Bintang hitam.
Alangkah kagetnya Sylvie saat mendapati bagaimana sesungguhnya keluarga Van Weiderveld itu menyembah. Mereka ternyata keluarga pendua. Sudah menyembah Allah yang esa, namun juga menyembah pula setan.
Dulu, ketika masih duduk di bangku Europeesche Lagere School (ELS), di tengah obrolan ngalor ngidul di jam istirahat, lewat teman-temannya, Sylvie sering mendengar istilah bintang hitam itu. Yah, itu hal yang wajar. Usia-usia sekolah dasar umumnya ialah usia di mana seorang manusia dilanda rasa ingin tahu yang amat luar biasa besar. Mereka ingin tahu, mereka menyelidiki pula. Begitu pula dengan Sylvie.
Namun Sylvie hanya sekadar mengetahui. Ia tidak benar-benar mempraktekannya.
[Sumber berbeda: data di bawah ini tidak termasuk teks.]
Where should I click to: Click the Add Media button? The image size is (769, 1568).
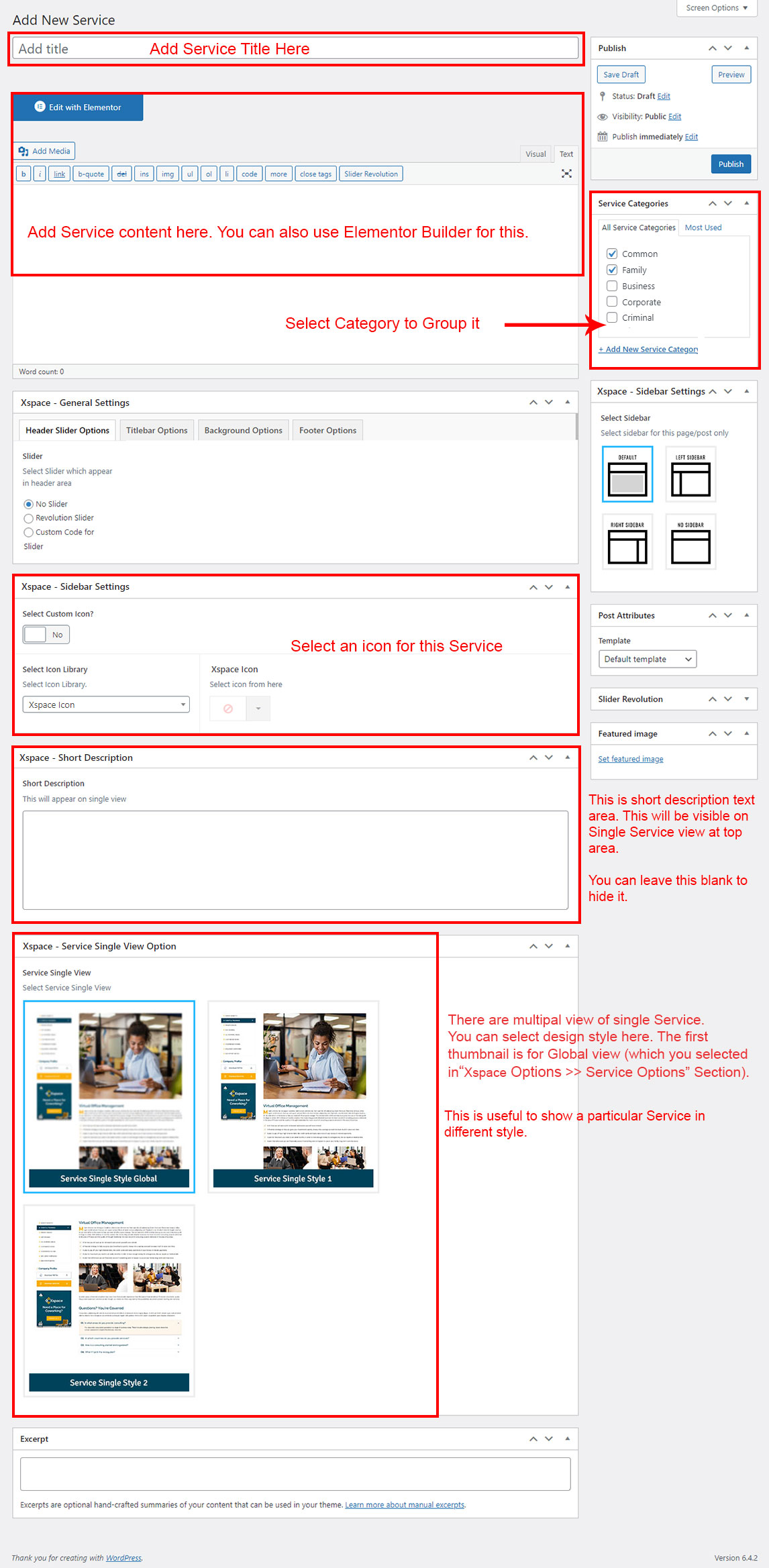[x=44, y=151]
Padahal banyak juga temannya yang mempraktekannya dengan dalih si bintang hitam bisa mengabulkan permintaan. Konon, lewat salah seorang temannya yang bernama Adolf, Sylvie diberitahukan cara memanggil si bintang hitam. Kalian tahu, ouija? Atau, untuk ukuran Hindia Belanda (atau tanah Jawa), permainan jalangkung-lah yang mendekati ritual pemanggilan si bintang hitam. Konon pula, ouija itu sudah salah bentuk pemanggilan si bintang hitam. Makhluk halus yang didatangkan dalam praktek ouija itu bagian dari si bintang hitam.
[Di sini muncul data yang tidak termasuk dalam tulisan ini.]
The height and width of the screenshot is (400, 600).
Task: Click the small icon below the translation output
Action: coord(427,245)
Seram luar biasa memang. Tapi itulah fakta yang akhirnya secara kaget diketahui Sylvie dari keluarganya. Keluarganya tidak sereligius yang ia kira. Ternyata selama ini acara-acara keluarganya sangat dekat dengan upacara pemanggilan si bintang hitam tersebut. Malah salah satu pamannya ialah pemimpin dalam ritual tersebut. Seorang pastur pula. Astaga! Geleng-geleng takzim Sylvie jadinya.
Sontak Sylvie teringat bahan bacaan yang ia baca semasa kecil.
Konon, mosaik atau simbol bintang hitam tersebut sudah lama dikenal sebagai simbol okultisme dan alam spiritual. Tak hanya digunakan dalam budaya paganisme bangsa Teuton. Beberapa sub bangsa Eropa pada jaman dahulu pun mengenalnya sebagai simbol kemakmuran. Nenek moyang bangsa Belanda, juga bangsa ing, mengenalnya sebagai simbol untuk melindungi mereka dari gangguan para makhluk alam lain. Ampuh pula untuk mengusir dewa-dewa pengganggu. Ada isu yang mengatakan bahwa Dewa Thor takut dengan simbol bintang hitam ini,--yang memiliki daya magis lumayan kuat.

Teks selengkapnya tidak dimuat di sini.